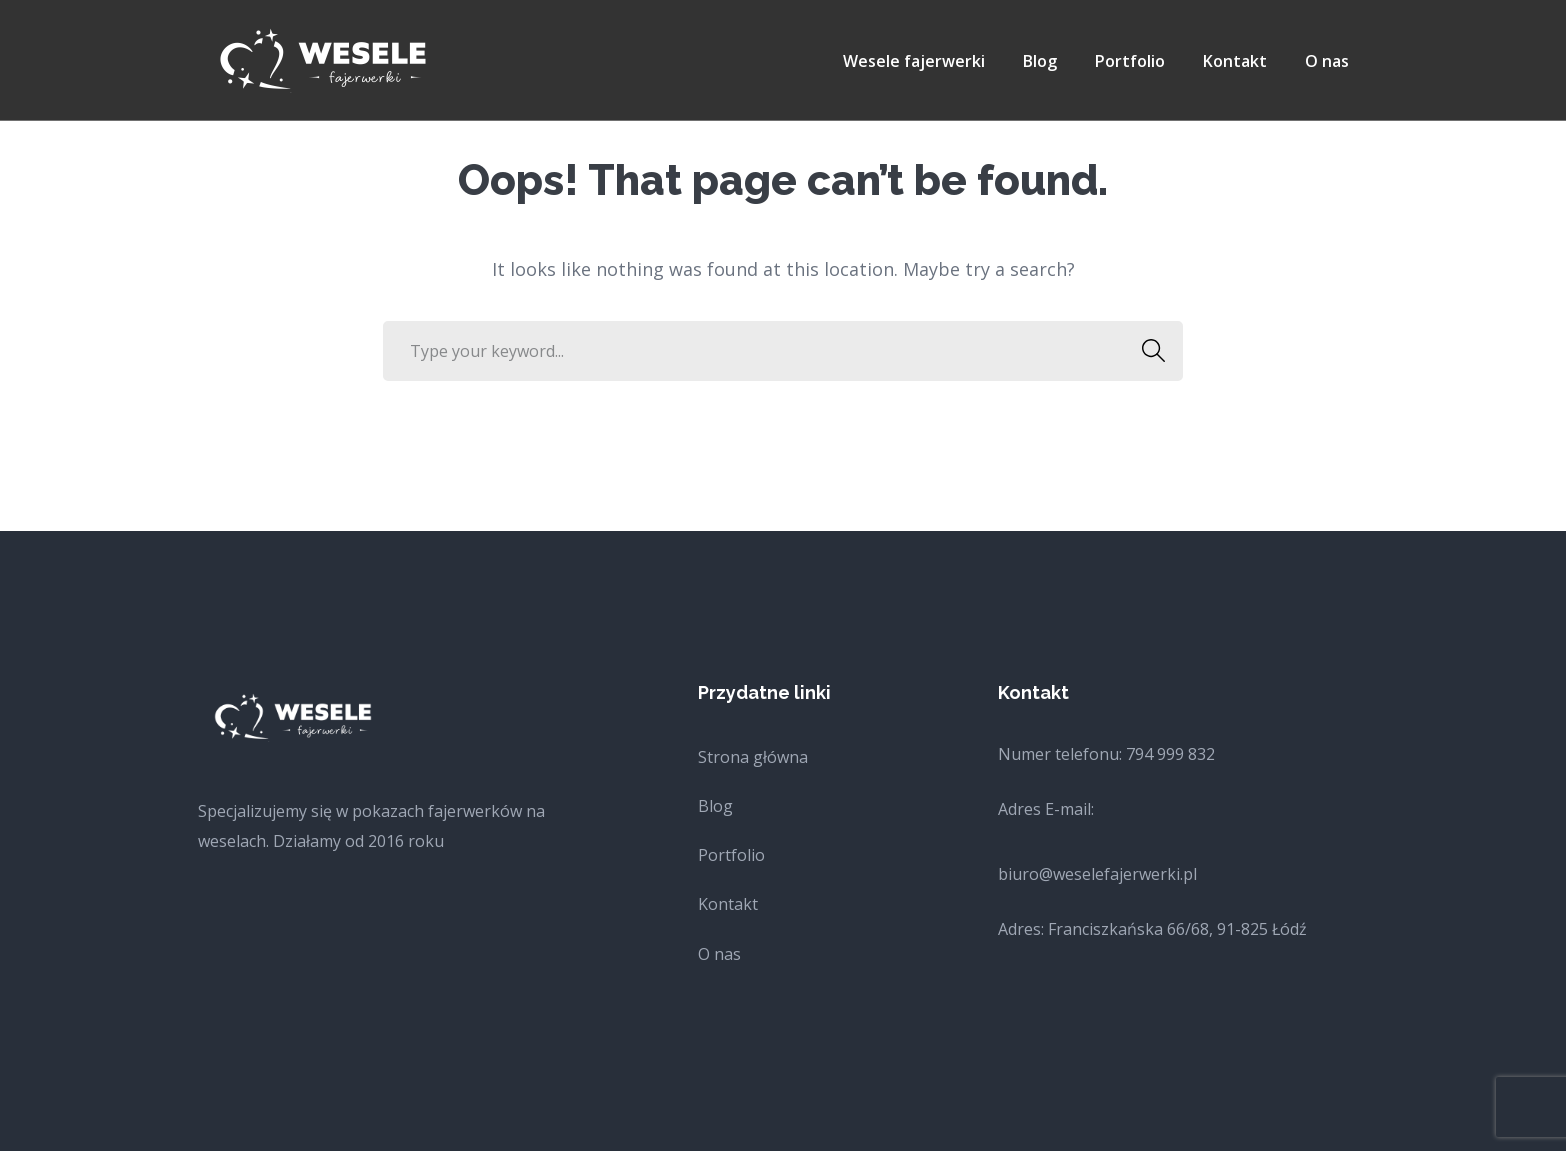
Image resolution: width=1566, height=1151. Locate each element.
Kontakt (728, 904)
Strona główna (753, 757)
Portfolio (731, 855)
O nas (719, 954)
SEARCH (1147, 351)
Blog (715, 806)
————
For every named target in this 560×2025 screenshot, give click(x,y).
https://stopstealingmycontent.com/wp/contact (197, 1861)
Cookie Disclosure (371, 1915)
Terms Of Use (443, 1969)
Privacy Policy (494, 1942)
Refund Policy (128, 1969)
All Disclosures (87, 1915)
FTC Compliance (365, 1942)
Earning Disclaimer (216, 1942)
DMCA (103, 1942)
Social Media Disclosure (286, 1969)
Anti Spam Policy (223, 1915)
————
What to do — Render the listing from the line containing "Terms Of Use (443, 1969)" through the line containing "Anti Spam Policy (223, 1915)" as a Markdown table with the columns Row and Entry. Put a row number and the line in each row, and skip any blank lines.

Correct output —
| Row | Entry |
|---|---|
| 1 | Terms Of Use (443, 1969) |
| 2 | Privacy Policy (494, 1942) |
| 3 | Refund Policy (128, 1969) |
| 4 | All Disclosures (87, 1915) |
| 5 | FTC Compliance (365, 1942) |
| 6 | Earning Disclaimer (216, 1942) |
| 7 | DMCA (103, 1942) |
| 8 | Social Media Disclosure (286, 1969) |
| 9 | Anti Spam Policy (223, 1915) |